In a subset of rats, we performed a probe-pulse stimulation technique to measure cEPs. We applied two superimposed stimulation trains, a first functional stimulation train that could have varying stimulation frequencies and amplitudes and a second probe stimulation train at a lower frequency with fixed stimulation parameters. This probe-pulse train was set at a subharmonic of the first functional train so that the probe pulses simply replaced those of the functional train. In our offline analysis we then only quantified the cEPs evoked from the probe pulses, enabling us to determine any functional changes in cEP features due to the different stimulation conditions. We used this technique with four stimulation frequencies (13, 75, 130, 200 Hz) and three amplitudes (0.6, 0.8, 1.0 max amplitude) titrated to each rat’s therapeutically effective amplitude. We used a probe pulse frequency of 13 Hz, and the subharmonic closest to 13 Hz was selected for the probe pulses (e.g., for 75 Hz, every 6th pulse was a probe pulse), with the probe pulse set to 100% amplitude. This technique was used during methamphetamine-induced circling (see Behavioral Tests) to assess improvements in motor behavior.

In another set of experiments, we quantified the refractory period of the cEP. While rats were in an awake, freely moving state we delivered a paired-pulse stimulation protocol using interpulse intervals (IPIs) of 0.5, 0.75, 1, 1.25, 1.5, 1.75, 2, 3, 4, 5, 15, 50, 100, and 1,000 ms, with 1 s between the start of each pair of stimuli and a total of 120 stimuli pairs applied over 2 min. The order of each 2-min stimulation epoch was randomized, and a 5-min washout period elapsed between epochs. The cEP magnitudes of the second pulses in each pair, normalized to the cEP magnitude at 1 Hz, were then fit by a sigmoid, $y\mathrm{=}\frac{1}{1\mathrm{+}{e}^{\left(t_{50}\mathrm{-}t\right)\mathrm{\times slope}}}$, to determine the refractory period of the cEP. Each experiment was performed once in each animal with stimulation contacts and amplitude chosen during the contact test to be therapeutically effective. The person conducting the experiment was aware of the stimulation settings used, but all offline analysis of the data was automated and thus blinding was not applicable.

Behavioral Tests

Simultaneous STN stimulation and ECoG recordings were conducted during behavioral tests at different stimulation frequencies to determine the correlation between various biomarkers and changes in motor behaviors. Seven different stimulation frequencies were used (13, 25, 50, 75, 100, 130, 200 Hz), with individual frequencies selected to span a range of known behavioral efficacies (37, 38, 45–47) and not to fall on harmonics of 60 Hz. In one animal we used a different set of stimulation frequencies, 10, 20, 30, 50, 60, 75, 100, 115, and 130 Hz, and the results from this animal were included in the correlation analysis but were not used in the characterization of the cEP over time.

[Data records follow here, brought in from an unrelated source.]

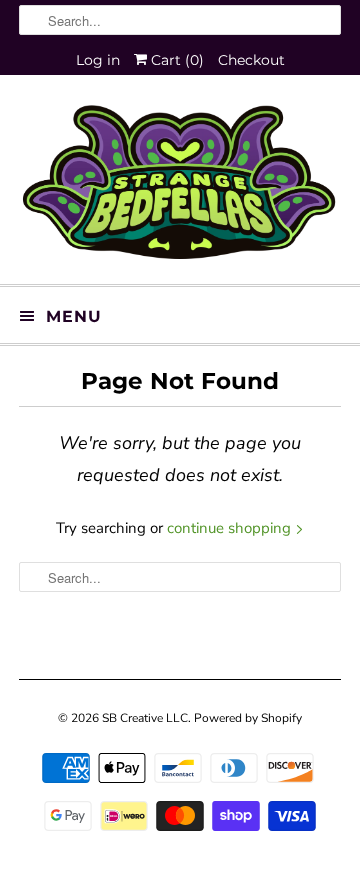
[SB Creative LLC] (180, 187)
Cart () (175, 60)
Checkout (251, 60)
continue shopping (231, 528)
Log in (98, 60)
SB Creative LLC (145, 718)
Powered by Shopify (248, 718)
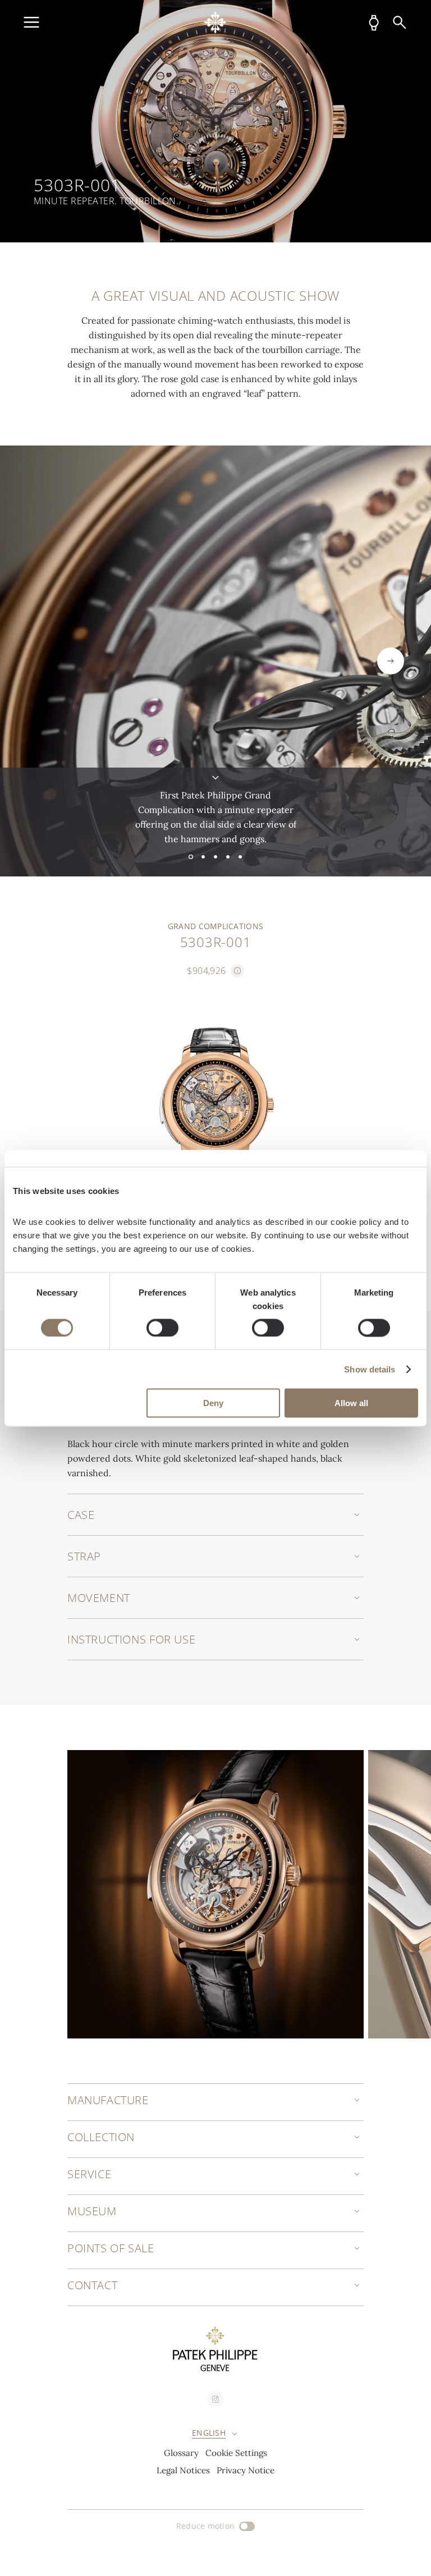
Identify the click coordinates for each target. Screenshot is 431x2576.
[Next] (390, 661)
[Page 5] (240, 856)
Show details (369, 1369)
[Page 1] (191, 857)
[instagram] (215, 2399)
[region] (215, 121)
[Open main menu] (31, 22)
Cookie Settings (236, 2453)
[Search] (399, 22)
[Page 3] (215, 856)
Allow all (351, 1403)
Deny (213, 1403)
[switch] (162, 1328)
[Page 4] (228, 856)
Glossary (181, 2453)
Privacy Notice (245, 2470)
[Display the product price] (237, 970)
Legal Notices (183, 2470)
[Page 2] (203, 856)
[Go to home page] (215, 22)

We used two different behavioral tests to assess motor behaviors: methamphetamine-induced circling and an adjusting steps task. For the circling task, rats were given a single injection of methamphetamine (1.875 mg/kg in 0.9% saline ip) 20 min before placement in a cylinder (44). The cylinder was placed in a dark chamber, and an infrared camera was used to capture the rat behavior. A rotating electrical commutator (PlasticsOne) was used to prevent cable twisting. The behavioral effects of DBS were quantified with randomized blocks of the seven different stimulation frequencies. Each stimulation frequency was repeated at least three different times, with 60-s stimulation epochs spaced 120 s apart. Circling behavior was video recorded and tracked with behavioral analysis software (Clever Systems, Reston, VA). The angular velocity and distance traveled per minute (linear speed) were calculated offline from the tracking data with MATLAB. The normalized angular velocity and linear speed for each trial were calculated by dividing the average angular velocity or linear speed during the stimulation-on period by the average angular velocities or linear speeds during the 60-s pre-stimulation-off and post-stimulation-off periods immediately before and after each stimulation-on period. The normalized angular velocities and linear speeds for each stimulation rate were then averaged across all randomized blocks. Both the experiment (e.g., applying randomized stimulation blocks) and data analysis were automated, so blinding was not applicable.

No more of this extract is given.